While she was waiting, Sophie walked over to a bookshelf, fascinated to see what kind of reading matter Michael Asner might have gone in for. There were the usual suspects – Stephen King, James Patterson, Michael Crichton – and a surprising number of sailing books, just like her father. She was about to comment on it when she heard the TV clicking on.
‘Here it is,’ said Miriam, bending over the DVD player. ‘Now, if I can just . . .’ Then, to Sophie’s amazement, suddenly there was her father on the screen in front of her. Only it wasn’t the Peter Ellis she remembered. He was younger, much more handsome and happy. For a moment, she couldn’t breathe. The colours were oversaturated and the picture was grainy, but there was no mistaking her dad, in his tweed jacket and flared jeans. His hair was longer – well, he had hair! – but the glasses were the same and the slightly stooped way he stood made something in her chest hurt.
‘He’s so . . . young,’ she said, feeling a pang of sadness, and yet this connection back to her father gave her a strange reassurance that everything would be okay.

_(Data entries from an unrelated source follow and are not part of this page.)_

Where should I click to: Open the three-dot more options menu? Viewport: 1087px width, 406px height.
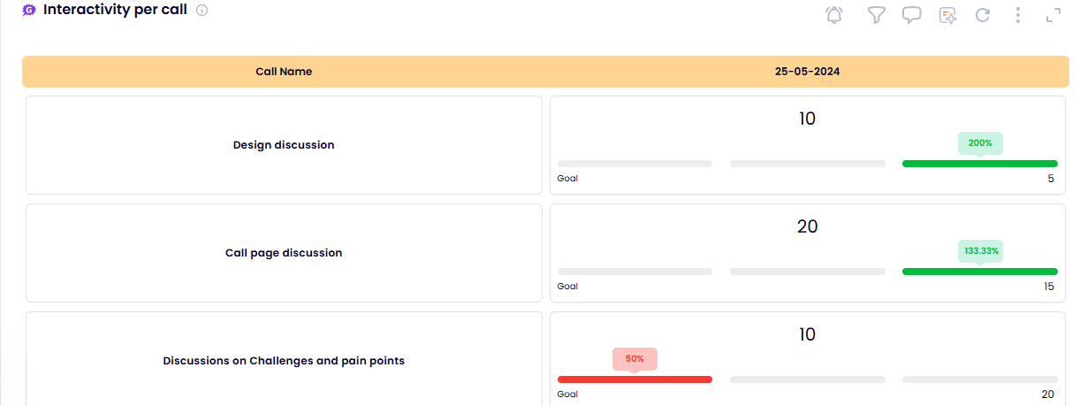(x=1018, y=15)
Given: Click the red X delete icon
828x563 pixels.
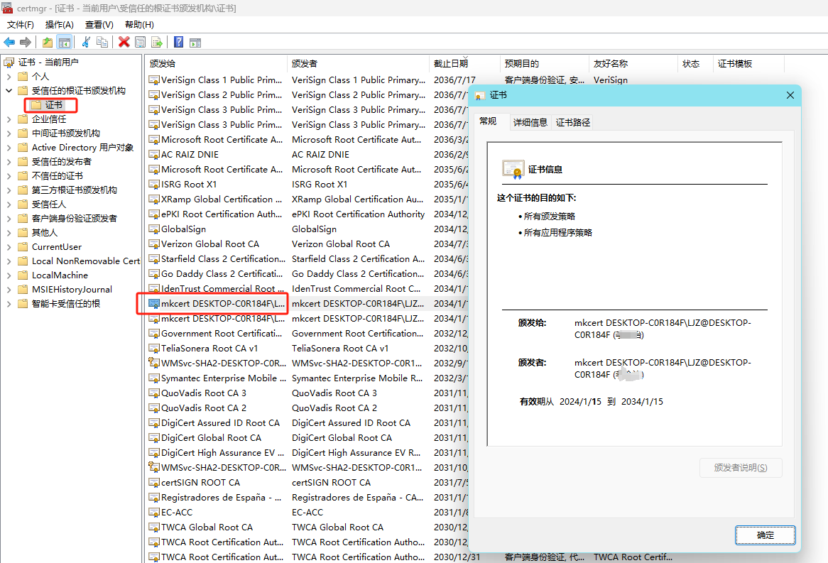Looking at the screenshot, I should pyautogui.click(x=124, y=42).
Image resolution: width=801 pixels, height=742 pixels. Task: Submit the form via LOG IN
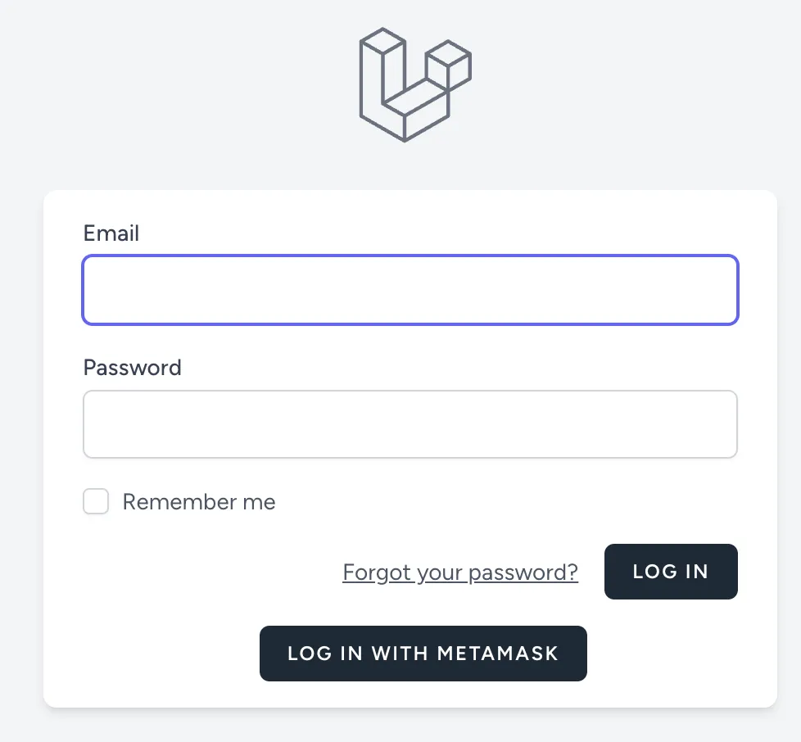point(671,571)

‘Home movies,’ said Miriam, smiling at Sophie’s reaction. ‘Super 8, I think. Michael had them all converted on to DVD about five years ago. I’d forgotten we still had them. This was when Mike and Peter were at Oxford, of course.’
On the TV, Peter Ellis was standing by a river waving at the camera.
‘Bring it closer!’ Sophie heard him say. The picture cut to a boat sitting in the water, the name clearly visible on the bow.
‘Iona?’ she gasped. It was her dad’s beloved sailing boat.
On the TV, she could now see Michael Asner – younger, and actually quite handsome – sitting at the back of Iona, his hand against the tiller, a cricket jumper tied around his shoulders.
‘I think they were all fixated with Brideshead Revisited and Chariots of Fire back then, some stupid imagined ideal of Englishness. Michael told me he tried, but he didn’t fit in.’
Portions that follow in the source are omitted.